[Collected data]
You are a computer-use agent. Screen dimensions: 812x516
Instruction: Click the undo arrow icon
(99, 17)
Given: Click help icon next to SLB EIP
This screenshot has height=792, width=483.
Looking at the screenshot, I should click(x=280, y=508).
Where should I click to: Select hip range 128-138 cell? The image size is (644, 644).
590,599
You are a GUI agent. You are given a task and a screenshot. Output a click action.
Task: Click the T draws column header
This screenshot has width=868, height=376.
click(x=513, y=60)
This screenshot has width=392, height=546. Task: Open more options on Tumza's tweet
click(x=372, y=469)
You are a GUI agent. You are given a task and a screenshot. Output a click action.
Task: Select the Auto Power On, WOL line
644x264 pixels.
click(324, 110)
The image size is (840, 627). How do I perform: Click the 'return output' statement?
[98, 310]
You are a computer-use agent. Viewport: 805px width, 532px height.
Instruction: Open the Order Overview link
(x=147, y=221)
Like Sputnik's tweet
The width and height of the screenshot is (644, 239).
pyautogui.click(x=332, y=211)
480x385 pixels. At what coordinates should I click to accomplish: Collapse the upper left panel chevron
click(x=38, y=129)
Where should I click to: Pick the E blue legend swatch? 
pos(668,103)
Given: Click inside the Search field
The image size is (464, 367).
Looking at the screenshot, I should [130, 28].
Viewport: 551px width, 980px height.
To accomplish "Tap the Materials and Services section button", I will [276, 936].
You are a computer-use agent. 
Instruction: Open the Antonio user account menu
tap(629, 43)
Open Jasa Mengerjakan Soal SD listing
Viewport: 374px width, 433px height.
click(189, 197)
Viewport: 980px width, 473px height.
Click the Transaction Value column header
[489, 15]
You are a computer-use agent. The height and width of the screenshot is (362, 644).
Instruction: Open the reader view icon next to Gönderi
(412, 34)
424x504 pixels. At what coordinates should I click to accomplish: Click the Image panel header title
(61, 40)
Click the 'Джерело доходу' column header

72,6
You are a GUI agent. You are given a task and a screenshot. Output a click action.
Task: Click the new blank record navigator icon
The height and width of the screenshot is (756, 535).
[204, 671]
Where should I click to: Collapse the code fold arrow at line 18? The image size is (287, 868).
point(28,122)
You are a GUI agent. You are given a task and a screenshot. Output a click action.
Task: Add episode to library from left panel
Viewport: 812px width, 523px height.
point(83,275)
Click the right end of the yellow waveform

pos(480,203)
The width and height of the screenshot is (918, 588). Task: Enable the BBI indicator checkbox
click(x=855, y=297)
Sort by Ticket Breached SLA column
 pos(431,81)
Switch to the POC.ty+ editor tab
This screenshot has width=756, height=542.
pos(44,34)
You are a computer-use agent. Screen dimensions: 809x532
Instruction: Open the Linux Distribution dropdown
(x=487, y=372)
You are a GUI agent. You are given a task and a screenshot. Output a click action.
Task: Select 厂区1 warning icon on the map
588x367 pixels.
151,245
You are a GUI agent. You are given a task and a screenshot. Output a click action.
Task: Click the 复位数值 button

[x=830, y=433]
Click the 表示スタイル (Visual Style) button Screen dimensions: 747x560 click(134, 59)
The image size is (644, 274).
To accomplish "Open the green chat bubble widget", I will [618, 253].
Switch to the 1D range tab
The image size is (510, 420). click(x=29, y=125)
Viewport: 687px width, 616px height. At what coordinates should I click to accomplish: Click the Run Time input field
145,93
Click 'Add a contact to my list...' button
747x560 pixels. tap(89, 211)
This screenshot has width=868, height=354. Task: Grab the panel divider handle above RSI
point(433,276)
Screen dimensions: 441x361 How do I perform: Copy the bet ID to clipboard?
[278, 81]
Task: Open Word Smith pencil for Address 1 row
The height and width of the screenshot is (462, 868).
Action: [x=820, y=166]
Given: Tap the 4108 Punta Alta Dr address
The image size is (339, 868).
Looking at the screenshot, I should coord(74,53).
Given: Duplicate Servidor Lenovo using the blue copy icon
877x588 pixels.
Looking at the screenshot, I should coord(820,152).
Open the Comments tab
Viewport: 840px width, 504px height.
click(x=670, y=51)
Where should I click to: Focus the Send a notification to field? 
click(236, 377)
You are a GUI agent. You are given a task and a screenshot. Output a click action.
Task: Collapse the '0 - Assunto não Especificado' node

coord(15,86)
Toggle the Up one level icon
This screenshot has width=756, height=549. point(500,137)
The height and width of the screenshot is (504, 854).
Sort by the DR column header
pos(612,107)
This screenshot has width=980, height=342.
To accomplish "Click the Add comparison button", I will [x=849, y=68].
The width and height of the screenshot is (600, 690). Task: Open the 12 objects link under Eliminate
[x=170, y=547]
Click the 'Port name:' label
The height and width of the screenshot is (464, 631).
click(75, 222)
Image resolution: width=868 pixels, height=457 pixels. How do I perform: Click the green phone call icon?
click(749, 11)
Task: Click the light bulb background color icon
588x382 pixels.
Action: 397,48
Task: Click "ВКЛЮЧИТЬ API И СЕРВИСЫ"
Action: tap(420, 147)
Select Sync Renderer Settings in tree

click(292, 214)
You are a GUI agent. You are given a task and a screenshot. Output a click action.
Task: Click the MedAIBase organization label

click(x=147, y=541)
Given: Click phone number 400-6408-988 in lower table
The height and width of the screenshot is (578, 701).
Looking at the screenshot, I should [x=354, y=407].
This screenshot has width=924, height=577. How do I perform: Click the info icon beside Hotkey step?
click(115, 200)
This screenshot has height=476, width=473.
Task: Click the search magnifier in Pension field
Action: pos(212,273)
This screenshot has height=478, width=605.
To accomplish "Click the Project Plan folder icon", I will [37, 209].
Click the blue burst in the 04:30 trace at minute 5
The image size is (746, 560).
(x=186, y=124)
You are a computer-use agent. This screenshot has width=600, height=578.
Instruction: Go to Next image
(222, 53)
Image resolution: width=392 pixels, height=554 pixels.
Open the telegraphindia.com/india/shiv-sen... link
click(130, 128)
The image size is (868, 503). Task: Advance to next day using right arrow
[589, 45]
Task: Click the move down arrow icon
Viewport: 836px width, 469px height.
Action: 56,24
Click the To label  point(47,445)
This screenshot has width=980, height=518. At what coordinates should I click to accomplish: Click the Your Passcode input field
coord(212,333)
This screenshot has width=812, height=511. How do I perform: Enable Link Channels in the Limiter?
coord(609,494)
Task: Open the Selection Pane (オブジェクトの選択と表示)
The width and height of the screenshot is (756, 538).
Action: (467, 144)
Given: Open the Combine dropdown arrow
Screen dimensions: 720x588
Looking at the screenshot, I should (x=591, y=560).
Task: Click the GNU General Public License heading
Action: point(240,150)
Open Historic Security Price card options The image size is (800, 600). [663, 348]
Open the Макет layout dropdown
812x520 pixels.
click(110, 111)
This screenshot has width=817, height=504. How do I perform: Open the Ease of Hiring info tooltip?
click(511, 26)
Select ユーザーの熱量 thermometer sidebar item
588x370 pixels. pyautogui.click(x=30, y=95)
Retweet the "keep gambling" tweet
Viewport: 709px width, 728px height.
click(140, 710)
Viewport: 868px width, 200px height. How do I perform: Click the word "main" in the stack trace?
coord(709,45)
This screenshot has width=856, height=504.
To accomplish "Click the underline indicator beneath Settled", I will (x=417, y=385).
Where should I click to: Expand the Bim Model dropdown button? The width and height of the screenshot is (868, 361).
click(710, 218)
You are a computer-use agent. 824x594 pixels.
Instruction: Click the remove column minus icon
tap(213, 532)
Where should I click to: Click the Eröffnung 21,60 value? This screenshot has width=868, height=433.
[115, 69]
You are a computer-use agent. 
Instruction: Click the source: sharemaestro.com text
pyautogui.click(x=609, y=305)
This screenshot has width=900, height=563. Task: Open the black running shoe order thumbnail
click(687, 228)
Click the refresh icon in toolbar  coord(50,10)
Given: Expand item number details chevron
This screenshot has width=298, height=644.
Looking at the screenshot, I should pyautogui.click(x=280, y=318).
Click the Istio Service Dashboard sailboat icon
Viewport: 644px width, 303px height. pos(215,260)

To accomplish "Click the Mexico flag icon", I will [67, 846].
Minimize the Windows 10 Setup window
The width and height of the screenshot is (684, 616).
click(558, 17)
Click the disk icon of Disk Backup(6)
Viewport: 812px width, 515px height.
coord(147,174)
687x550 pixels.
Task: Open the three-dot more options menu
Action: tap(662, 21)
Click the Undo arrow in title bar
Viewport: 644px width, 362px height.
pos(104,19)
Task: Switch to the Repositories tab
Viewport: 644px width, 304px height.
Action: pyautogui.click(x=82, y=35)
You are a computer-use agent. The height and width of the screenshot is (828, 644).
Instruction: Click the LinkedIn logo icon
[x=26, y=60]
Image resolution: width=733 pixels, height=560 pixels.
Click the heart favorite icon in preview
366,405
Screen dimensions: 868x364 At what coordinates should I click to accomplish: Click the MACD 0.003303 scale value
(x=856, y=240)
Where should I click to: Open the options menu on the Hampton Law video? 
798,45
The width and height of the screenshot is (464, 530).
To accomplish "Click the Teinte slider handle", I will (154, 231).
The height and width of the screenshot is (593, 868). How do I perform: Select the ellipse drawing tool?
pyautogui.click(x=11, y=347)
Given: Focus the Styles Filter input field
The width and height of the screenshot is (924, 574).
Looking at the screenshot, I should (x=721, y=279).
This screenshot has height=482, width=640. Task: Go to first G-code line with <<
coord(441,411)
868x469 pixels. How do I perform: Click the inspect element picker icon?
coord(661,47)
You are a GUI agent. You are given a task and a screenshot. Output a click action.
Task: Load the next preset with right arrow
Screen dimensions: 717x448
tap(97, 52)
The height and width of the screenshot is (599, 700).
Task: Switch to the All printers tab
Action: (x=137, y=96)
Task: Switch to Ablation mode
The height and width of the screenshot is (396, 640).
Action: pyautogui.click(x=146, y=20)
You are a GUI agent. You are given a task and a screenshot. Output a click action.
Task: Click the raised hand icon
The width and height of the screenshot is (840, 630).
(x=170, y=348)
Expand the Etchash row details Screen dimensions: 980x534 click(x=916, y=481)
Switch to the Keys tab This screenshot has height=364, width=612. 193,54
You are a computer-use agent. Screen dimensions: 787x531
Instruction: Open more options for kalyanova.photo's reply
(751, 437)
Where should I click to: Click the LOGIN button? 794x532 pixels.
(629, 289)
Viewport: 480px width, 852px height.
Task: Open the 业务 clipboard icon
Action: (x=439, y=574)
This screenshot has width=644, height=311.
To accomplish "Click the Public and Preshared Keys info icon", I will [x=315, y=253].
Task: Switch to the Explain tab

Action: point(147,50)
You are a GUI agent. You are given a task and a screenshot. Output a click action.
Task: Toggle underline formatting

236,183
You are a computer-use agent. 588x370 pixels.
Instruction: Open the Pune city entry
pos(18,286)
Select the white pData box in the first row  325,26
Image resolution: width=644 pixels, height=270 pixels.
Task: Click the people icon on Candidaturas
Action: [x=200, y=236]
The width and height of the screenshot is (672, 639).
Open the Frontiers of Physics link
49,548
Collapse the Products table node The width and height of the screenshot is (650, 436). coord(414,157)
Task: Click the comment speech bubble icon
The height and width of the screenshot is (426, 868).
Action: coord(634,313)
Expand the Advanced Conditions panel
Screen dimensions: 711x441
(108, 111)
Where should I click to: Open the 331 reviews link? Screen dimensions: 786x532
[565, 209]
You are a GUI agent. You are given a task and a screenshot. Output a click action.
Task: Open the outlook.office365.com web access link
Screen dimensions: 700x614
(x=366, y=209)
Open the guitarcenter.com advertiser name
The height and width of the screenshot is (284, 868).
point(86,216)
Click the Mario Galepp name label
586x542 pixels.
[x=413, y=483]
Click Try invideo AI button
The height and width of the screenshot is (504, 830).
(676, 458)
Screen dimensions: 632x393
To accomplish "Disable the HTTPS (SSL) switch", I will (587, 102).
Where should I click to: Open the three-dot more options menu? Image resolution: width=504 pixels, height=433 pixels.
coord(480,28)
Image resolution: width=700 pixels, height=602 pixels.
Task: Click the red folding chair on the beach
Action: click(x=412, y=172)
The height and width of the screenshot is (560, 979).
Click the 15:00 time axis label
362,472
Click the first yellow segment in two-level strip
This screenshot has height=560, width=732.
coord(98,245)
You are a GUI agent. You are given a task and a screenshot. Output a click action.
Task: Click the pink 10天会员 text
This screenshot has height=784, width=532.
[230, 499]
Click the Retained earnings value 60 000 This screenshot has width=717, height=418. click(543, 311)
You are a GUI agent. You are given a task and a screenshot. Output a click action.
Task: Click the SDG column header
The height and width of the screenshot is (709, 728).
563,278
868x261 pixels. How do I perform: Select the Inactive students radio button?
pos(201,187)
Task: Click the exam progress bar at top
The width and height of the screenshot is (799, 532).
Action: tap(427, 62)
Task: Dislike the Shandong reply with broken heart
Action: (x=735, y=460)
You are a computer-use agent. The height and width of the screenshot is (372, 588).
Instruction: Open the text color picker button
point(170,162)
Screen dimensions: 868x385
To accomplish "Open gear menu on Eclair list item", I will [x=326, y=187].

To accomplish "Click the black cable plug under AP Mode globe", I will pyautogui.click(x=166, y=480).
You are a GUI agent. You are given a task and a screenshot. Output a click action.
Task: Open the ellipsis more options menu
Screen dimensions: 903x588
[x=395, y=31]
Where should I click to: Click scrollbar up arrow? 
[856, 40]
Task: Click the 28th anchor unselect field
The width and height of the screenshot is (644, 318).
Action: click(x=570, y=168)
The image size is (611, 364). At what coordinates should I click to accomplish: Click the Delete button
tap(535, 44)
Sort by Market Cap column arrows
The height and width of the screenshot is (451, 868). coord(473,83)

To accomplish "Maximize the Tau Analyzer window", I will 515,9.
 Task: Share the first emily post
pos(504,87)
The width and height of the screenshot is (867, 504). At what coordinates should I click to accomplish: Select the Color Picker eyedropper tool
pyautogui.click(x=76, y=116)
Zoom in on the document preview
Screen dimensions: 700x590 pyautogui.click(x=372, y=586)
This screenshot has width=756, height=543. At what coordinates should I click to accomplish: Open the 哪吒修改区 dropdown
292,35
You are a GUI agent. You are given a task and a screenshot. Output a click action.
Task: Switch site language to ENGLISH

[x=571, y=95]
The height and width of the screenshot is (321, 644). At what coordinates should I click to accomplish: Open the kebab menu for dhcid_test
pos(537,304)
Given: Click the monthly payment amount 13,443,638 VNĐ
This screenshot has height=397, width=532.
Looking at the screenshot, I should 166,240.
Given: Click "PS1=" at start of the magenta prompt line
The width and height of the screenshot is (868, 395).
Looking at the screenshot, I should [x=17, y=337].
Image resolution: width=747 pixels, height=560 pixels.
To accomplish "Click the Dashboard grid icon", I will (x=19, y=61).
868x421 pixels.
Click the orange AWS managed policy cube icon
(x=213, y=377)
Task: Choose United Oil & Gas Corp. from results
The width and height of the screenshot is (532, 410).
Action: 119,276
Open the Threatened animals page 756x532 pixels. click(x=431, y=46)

[ASSIGNED TASK] Wherever a line in the data above holds the word "Keys", copy that line.

[SOLUTION BELOW]
Switch to the Keys tab This screenshot has height=364, width=612. 193,54
To accomplish "Click the Public and Preshared Keys info icon", I will [x=315, y=253].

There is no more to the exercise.